2015 Anadolu Agency

In Qatar, a call for Gulf dialogue with Iran

Analysis: Following Kerry visit, Qatar’s FM calls for talks to manage the strategic rivalry roiling the region

Qatar on Tuesday said that deepening dialogue with Iran was a major priority for helping the region resolve some of its most difficult conflicts, a day after U.S. Secretary of State John Kerry met in Doha with Gulf Arab countries to discuss the Iran nuclear deal. A renewed dialogue to address the Iran-Gulf Arab tensions fueling many conflicts across the region from Syria to Yemen would potentially mark an important strategic shift, but detente between the region’s key power centers may be a long way off.  

 “We should have a serious dialogue with our neighbor, the Iranians, and ... lay down our concerns from both sides, and solve them together,” said Qatari Foreign Minister Khaled al-Attiyah in an interview with The Associated Press. “Iran is our neighbor in the region. We have to live together.”

Attiyah’s remarks came a day after Qatar and other Gulf Arab allies on the Gulf Cooperation Council (GCC) cautiously welcomed the Iranian nuclear deal in a joint meeting Kerry in Doha, while also reaffirming their opposition to Tehran’s regional policies and ambitions.

As a part of the U.S. strategy to stabilize the region, the Obama administration has combined rapprochement with Tehran through the nuclear deal and strengthened security cooperation with Gulf Arab allies that seek to push back against Iranian influence in the region.
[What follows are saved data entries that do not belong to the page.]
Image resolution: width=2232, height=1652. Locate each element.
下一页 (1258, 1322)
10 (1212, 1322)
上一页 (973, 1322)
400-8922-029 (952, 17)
The GCC, led by Saudi Arabia, has sought to counter growing Iranian influence by backing allies and proxy forces in battlefields in Yemen and Syria, and to a lesser extent in Lebanon and Iraq.

The Obama administration has used the incentive of increased security ties and backing GCC efforts on the ground, particularly in Yemen, to help offset to GCC concerns about the wisdom of the Iran deal.

Efforts to reassure the GCC over Washington’s new direction began in earnest during a May meeting hosted by President Obama at Camp David, after the U.S. and five world powers had reached an interim nuclear agreement with Iran. There the U.S. pledged increase security ties, including through discussing ballistic missile defense and providing for increases arms transfer.

That meeting came nearly two months into the conflict in Yemen, where the U.S. backed the Saudi-led intervention to against Houthi rebels deemed by Riyadh to be proxies of Tehran. The Obama administration has refrained from publicly questioning the ongoing military campaign despite the humanitarian disaster that has resulted, and the significant on the ground gains by Al-Qaeda’s Yemen affiliate, which has been a key element in the ground war against the Houthis.

In Doha this week, Kerry reiterated what was agreed at Camp David, and released a statement together with his GCC counterparts that, while commending the Iran deal’s contribution to regional security, expressed a mutual declaration of “opposition to Iran’s support for terrorism and its destabilizing activities in the region and pledged to work together to counter its interference.”

Nonetheless, Tuesday’s comments by the Qatari foreign minister, as well as similar remarks made this week by Iranian Foreign Minister Javad Zarif, suggest a preference for diplomatic rapprochement in a region where conflict, especially in Syria and Yemen continues to grind on unabated.

Writing ahead of Monday’s GCC summit in an op-ed carried in a number of Arab-language newspapers in the region, Zarif said “permanent security cannot be achieved by endangering the security of others.” He added that it would be “a gain for all our region by putting an end to needless tensions that lasted 12 years,” and said “we must all accept the fact that the era of zero-sum games is over, and we all win or lose together.”

It remains to be seen whether such public sentiments on all sides will translate into a change in tensions on the ground remains to be seen. Many previous expressions of a need to bridge differences by leaders of Sunni Gulf Arab countries and Shia Iran have come to nothing, although the two camps have previous experience of reaching stability accords in the 1989 Taif Agreement that ended Lebanon’s civil war.

The call for dialogue from Qatar’s foreign minister has yet to be echoed by Saudi Arabia.

“The nuclear agreement with Iran has propelled Saudi Arabia to make rolling back Iran’s regional influence a priority,” wrote Hussein Ibish, a senior resident scholar at the Arab Gulf States Institute. “Its strategy is to unite as much as possible of the Sunni Middle East (excepting extremists like the Islamic State and Al-Qaeda).”

For now, the U.S. seems to be trying to delicately navigate this fault line without triggering long-established trip wires. “Consolidating already sharp sectarian divisions in the Middle East,” said Ibish, “will make matters more difficult for outside powers like the Unites States.”